===== INFORMATION
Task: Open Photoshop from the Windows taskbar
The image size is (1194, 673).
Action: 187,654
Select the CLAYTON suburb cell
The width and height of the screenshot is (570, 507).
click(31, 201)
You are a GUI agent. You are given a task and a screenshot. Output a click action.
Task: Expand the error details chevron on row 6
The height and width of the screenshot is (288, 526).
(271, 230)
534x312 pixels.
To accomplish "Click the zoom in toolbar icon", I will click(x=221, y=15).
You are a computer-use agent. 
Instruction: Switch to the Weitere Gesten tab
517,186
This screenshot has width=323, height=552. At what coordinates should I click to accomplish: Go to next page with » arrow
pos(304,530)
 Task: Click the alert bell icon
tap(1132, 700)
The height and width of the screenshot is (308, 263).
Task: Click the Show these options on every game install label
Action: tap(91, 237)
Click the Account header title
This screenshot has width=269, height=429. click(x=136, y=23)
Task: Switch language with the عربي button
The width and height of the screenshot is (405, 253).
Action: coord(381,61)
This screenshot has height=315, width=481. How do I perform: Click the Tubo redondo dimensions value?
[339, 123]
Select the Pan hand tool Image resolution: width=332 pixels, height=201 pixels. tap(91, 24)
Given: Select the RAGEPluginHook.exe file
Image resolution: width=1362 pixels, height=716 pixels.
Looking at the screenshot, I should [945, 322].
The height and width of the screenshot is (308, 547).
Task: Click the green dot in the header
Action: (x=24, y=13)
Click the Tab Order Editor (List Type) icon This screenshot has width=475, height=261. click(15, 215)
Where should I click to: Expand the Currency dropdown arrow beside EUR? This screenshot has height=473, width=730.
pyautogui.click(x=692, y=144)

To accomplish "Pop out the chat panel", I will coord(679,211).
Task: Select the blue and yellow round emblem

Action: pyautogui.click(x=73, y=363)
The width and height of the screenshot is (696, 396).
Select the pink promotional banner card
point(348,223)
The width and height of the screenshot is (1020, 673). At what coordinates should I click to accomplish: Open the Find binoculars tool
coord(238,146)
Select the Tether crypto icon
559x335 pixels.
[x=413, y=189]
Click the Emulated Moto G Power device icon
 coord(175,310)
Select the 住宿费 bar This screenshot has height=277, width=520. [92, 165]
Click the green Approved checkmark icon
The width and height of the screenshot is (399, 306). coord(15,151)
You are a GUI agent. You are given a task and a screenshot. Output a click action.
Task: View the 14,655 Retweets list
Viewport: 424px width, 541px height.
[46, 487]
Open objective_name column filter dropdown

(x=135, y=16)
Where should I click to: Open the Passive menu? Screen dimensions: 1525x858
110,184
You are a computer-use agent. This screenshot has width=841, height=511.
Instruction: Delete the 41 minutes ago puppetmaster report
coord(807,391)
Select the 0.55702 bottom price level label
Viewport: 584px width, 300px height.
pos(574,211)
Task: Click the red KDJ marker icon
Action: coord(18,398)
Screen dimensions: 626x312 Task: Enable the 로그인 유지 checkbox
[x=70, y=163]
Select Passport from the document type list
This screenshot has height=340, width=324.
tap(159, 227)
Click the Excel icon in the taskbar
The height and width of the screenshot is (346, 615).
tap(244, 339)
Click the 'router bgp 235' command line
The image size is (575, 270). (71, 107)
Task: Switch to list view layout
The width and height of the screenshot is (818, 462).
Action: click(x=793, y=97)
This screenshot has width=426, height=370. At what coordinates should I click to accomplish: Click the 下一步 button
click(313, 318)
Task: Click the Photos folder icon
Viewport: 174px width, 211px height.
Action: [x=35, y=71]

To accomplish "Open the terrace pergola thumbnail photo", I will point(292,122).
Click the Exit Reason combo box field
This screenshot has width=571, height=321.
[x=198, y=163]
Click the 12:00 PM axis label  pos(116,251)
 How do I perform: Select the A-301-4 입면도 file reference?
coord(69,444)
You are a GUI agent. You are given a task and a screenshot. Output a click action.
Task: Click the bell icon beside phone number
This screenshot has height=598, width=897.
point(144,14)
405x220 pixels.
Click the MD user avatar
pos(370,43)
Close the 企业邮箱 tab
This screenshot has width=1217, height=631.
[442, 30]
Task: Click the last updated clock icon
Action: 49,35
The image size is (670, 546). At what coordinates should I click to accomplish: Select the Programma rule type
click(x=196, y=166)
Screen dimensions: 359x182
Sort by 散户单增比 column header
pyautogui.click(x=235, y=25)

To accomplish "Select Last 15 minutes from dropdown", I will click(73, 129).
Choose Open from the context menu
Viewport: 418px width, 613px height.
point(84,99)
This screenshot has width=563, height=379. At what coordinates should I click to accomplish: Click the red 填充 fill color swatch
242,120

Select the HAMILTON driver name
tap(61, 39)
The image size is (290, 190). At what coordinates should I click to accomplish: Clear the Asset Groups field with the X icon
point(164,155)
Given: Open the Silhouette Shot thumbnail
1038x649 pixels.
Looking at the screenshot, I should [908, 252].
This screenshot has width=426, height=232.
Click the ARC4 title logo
==========
TASK INSTRUCTIONS – What is needed is a single figure, the number of lines in the entries above that contain "taskbar".

RESULT OF THIS TASK – 2